**FRAGMENTO SELECCIONADO:**
/---
(Esta crónica publicada en loquepasaentenerife.com, el 23 de Agosto de 2011, es la primera de una pequeña serie dedicada a uno de los rincones santacruceros más queridos, maltratados y controvertidos de la capital: la playa de Las Teresitas)

En estos últimos días, la playa de Las Teresitas ha recobrado actualidad, porque el nuevo concejal responsable del área ha dispuesto su mejora, por medio de la remoción de determinadas zonas. En estas fechas, todo el que vaya por allí se encontrará brigadas de trabajadores dedicadas a reparar, aunque sea un poco, muchas de las deficiencias que muestra la citada playa. Quien esto les cuenta lleva acudiendo a ella hace más de cuarenta años y casi a diario. Haga sol, viento, lluvia o esté nublado. Por eso, he visto cómo la han ido transformando. Merece, pues, hacer algo de historia sobre ella.
Este rincón del litoral chicharrero se encuentra a unos ocho kilómetros de Santa Cruz de Tenerife y hasta los primeros años 70 era de fina arena negra, propia del asentamiento basáltico de gran parte del norte y noreste de esta isla tinerfeña. Hasta entonces, no existía ninguna clase de escollera que contuviera las fuertes corrientes marinas del invierno y, con la marea baja, - excepto en esa estación del año -, había una magnífica y amplia alfombra de arena que llegaba hasta una ancha franja de callaos de todo tamaño. Esos callaos llegaban hasta la base de los riscos que, a modo de pared, siguen jalonándola a todo lo largo. Cuando la pleamar estaba en su punto más alto, alcanzaba el borde de aquella zona de cantos rodados, pero apenas los cubría.
\---
Reproduce la crónica sobre la playa de Las Teresitas entre "Este rincón del" y "apenas los cubría.", ambos incluidos, y sustituye "callaos" por "guijarros".

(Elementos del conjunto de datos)
/---
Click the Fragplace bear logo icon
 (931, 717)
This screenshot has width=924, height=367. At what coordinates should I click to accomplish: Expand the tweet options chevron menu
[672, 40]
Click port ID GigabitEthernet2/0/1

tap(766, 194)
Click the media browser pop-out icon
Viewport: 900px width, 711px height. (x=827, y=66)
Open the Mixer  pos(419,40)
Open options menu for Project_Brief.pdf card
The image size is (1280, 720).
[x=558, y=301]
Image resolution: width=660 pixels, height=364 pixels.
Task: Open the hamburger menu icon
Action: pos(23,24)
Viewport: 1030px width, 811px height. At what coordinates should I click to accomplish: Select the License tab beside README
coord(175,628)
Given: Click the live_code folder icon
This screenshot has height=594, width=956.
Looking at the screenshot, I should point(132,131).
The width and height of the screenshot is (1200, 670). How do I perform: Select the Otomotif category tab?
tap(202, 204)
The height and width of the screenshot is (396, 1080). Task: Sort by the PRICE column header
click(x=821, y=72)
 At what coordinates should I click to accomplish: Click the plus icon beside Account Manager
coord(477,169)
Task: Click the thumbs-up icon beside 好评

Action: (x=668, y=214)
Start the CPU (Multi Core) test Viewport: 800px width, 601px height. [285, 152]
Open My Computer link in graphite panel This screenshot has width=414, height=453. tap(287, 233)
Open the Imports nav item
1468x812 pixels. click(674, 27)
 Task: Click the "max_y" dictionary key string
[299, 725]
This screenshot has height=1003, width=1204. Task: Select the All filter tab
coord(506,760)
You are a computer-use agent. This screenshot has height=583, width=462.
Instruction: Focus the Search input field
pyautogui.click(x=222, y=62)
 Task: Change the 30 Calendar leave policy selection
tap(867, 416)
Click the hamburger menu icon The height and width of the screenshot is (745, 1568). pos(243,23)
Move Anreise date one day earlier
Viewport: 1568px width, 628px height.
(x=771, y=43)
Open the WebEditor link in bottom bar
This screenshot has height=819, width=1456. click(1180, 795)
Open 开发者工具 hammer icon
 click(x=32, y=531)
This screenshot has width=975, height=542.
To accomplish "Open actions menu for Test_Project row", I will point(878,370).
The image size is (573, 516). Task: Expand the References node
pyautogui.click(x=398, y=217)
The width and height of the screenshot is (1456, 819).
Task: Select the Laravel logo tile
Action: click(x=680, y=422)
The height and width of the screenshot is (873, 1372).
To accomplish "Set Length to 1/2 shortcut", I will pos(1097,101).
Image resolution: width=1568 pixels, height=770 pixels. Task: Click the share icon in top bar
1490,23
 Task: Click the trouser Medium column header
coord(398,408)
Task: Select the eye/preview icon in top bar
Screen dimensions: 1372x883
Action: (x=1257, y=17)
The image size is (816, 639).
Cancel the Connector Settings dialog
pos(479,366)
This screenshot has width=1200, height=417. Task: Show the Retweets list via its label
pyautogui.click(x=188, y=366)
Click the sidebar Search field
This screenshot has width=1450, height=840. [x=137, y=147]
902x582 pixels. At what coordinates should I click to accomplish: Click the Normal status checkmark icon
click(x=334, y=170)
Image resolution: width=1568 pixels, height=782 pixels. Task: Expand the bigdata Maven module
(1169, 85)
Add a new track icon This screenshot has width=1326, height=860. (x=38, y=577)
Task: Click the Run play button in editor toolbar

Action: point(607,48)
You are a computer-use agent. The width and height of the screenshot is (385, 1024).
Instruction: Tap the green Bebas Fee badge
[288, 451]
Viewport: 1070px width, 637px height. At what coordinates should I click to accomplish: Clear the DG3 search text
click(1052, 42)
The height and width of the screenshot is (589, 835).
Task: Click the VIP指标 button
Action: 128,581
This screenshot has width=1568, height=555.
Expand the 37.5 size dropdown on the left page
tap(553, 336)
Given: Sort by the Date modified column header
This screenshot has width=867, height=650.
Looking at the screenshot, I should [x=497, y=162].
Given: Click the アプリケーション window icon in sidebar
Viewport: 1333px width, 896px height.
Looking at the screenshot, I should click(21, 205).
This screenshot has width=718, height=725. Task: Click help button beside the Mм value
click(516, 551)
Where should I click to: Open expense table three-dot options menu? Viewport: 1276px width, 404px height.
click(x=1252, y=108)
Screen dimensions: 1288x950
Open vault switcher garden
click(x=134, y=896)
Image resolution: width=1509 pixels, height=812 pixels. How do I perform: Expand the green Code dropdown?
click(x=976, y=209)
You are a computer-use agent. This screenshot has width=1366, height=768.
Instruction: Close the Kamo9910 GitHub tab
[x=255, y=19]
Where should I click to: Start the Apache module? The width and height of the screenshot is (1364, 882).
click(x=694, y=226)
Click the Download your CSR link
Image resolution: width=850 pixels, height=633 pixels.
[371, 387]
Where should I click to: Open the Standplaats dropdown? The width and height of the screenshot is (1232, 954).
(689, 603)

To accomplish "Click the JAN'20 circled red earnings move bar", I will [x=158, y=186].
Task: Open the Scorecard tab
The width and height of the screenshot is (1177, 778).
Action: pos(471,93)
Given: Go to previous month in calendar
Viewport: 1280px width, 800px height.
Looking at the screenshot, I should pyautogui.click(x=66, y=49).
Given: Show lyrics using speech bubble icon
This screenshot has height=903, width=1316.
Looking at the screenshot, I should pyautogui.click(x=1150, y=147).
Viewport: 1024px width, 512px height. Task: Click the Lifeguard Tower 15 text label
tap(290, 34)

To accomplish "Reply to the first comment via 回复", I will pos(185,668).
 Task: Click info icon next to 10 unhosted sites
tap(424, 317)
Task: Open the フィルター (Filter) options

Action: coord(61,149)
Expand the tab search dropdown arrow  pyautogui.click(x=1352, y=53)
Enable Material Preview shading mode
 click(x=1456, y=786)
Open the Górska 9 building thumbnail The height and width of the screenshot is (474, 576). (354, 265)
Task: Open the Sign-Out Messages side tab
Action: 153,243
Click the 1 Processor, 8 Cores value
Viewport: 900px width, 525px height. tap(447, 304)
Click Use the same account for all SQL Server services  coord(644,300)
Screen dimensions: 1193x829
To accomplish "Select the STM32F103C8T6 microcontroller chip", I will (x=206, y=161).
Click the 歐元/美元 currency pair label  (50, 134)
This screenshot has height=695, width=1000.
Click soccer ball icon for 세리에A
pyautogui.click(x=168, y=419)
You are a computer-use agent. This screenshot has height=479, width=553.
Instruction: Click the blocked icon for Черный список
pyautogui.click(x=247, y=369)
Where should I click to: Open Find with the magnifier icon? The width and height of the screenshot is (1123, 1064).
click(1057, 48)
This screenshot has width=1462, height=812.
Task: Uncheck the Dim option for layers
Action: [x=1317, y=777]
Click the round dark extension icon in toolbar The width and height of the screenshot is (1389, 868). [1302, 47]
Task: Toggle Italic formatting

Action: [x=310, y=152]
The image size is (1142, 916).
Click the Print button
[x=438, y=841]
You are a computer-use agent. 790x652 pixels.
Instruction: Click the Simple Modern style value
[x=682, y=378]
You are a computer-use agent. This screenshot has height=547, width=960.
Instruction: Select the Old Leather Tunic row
\---
**SOLUCIÓN PROPUESTA:**
Este rincón del litoral chicharrero se encuentra a unos ocho kilómetros de Santa Cruz de Tenerife y hasta los primeros años 70 era de fina arena negra, propia del asentamiento basáltico de gran parte del norte y noreste de esta isla tinerfeña. Hasta entonces, no existía ninguna clase de escollera que contuviera las fuertes corrientes marinas del invierno y, con la marea baja, - excepto en esa estación del año -, había una magnífica y amplia alfombra de arena que llegaba hasta una ancha franja de guijarros de todo tamaño. Esos guijarros llegaban hasta la base de los riscos que, a modo de pared, siguen jalonándola a todo lo largo. Cuando la pleamar estaba en su punto más alto, alcanzaba el borde de aquella zona de cantos rodados, pero apenas los cubría.